▸ PROVIDED INFORMATION
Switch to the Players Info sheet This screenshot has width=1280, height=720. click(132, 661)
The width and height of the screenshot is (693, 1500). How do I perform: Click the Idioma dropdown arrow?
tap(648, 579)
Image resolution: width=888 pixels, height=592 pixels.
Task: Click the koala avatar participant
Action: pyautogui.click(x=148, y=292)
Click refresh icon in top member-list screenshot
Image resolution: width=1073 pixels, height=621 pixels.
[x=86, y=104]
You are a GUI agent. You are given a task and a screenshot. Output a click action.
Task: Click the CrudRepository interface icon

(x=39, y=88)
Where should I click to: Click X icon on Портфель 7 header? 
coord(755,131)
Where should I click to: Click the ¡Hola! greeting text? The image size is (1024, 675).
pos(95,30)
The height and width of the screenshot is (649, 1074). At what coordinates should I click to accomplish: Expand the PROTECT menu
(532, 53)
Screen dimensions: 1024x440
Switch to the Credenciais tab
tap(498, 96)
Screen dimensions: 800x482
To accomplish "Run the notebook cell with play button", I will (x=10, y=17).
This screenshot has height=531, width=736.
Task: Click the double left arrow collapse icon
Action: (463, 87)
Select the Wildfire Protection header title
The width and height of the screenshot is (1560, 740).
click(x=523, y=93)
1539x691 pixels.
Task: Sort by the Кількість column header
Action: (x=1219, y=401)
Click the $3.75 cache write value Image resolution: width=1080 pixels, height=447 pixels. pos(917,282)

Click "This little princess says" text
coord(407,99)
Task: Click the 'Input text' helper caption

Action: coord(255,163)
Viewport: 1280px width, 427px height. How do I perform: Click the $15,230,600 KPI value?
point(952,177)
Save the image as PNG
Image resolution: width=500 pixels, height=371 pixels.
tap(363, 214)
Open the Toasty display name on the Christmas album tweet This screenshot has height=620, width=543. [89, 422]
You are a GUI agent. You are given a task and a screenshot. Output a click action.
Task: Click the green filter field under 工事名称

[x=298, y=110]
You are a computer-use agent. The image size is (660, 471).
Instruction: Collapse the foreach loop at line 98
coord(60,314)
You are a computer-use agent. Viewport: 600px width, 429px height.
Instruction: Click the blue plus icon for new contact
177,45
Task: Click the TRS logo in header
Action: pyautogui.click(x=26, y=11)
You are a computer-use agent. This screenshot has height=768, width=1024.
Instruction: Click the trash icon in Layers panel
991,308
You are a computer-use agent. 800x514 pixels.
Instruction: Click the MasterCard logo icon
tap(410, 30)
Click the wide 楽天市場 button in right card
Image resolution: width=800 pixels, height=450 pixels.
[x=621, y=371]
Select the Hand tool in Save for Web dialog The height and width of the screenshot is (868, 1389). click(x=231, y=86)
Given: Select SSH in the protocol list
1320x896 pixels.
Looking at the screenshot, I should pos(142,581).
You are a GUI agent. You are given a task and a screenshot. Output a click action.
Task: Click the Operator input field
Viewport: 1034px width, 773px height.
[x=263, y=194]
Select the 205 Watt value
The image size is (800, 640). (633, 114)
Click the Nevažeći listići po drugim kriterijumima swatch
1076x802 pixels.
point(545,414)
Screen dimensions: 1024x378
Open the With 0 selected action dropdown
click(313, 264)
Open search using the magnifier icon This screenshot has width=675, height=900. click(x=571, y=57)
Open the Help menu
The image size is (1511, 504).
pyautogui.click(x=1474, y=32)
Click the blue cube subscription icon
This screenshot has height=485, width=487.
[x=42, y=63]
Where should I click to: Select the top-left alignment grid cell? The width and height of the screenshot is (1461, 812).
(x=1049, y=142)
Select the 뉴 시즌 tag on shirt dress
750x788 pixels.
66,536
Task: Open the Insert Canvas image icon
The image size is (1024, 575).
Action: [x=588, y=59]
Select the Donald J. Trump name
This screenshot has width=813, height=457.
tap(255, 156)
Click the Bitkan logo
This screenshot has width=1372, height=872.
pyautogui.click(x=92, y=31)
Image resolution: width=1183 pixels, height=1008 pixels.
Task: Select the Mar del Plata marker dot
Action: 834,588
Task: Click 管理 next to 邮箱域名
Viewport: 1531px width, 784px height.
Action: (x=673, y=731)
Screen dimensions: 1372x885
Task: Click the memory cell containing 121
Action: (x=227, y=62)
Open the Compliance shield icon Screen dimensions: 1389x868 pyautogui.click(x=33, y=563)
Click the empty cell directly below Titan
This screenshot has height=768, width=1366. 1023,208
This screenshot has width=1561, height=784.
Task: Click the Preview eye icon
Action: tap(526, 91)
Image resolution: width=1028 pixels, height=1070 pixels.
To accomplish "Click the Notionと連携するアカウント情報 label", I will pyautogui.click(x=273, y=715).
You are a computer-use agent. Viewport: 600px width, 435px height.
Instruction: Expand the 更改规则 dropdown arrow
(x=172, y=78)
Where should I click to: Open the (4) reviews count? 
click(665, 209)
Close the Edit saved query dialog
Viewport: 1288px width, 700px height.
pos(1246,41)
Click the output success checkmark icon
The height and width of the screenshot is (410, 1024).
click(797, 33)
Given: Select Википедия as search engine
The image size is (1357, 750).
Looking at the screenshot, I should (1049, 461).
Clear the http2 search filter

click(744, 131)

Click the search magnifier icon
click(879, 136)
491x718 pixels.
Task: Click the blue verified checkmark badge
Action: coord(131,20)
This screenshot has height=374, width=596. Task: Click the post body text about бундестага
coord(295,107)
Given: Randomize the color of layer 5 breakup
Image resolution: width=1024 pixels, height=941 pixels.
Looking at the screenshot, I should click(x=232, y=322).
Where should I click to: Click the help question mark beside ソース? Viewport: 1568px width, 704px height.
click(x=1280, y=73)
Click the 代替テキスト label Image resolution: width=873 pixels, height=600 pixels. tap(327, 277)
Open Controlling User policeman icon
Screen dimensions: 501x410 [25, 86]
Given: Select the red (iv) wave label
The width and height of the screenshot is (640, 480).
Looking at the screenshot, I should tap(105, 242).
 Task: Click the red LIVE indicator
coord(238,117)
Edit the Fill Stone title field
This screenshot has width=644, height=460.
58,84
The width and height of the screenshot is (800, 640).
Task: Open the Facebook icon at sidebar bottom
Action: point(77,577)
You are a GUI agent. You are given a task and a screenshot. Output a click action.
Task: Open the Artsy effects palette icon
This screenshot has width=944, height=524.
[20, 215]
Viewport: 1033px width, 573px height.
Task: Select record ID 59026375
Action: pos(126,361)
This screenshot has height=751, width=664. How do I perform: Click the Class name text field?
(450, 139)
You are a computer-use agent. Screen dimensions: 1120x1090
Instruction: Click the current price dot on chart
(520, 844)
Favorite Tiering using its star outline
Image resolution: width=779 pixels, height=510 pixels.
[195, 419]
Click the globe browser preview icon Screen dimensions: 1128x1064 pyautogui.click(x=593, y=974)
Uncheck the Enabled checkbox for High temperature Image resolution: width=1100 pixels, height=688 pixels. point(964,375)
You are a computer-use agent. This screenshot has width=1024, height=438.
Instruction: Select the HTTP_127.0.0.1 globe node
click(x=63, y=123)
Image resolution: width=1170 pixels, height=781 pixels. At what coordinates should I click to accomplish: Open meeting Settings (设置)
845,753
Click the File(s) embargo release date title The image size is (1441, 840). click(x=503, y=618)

▸ WORK ORDER
Taking the entries above, print exactly the lines starting at the line with "Image resolution: width=1073" and ending at the line with "Open the Toasty", both included.

▸ EXPECTED ANSWER
Image resolution: width=1073 pixels, height=621 pixels.
[x=86, y=104]
You are a GUI agent. You are given a task and a screenshot. Output a click action.
Task: Click the CrudRepository interface icon

(x=39, y=88)
Where should I click to: Click X icon on Портфель 7 header? 
coord(755,131)
Where should I click to: Click the ¡Hola! greeting text? The image size is (1024, 675).
pos(95,30)
The height and width of the screenshot is (649, 1074). At what coordinates should I click to accomplish: Expand the PROTECT menu
(532, 53)
Screen dimensions: 1024x440
Switch to the Credenciais tab
tap(498, 96)
Screen dimensions: 800x482
To accomplish "Run the notebook cell with play button", I will (x=10, y=17).
This screenshot has height=531, width=736.
Task: Click the double left arrow collapse icon
Action: (463, 87)
Select the Wildfire Protection header title
The width and height of the screenshot is (1560, 740).
click(x=523, y=93)
1539x691 pixels.
Task: Sort by the Кількість column header
Action: (x=1219, y=401)
Click the $3.75 cache write value Image resolution: width=1080 pixels, height=447 pixels. pos(917,282)

Click "This little princess says" text
coord(407,99)
Task: Click the 'Input text' helper caption

Action: coord(255,163)
Viewport: 1280px width, 427px height. How do I perform: Click the $15,230,600 KPI value?
point(952,177)
Save the image as PNG
Image resolution: width=500 pixels, height=371 pixels.
tap(363, 214)
Open the Toasty display name on the Christmas album tweet This screenshot has height=620, width=543. [89, 422]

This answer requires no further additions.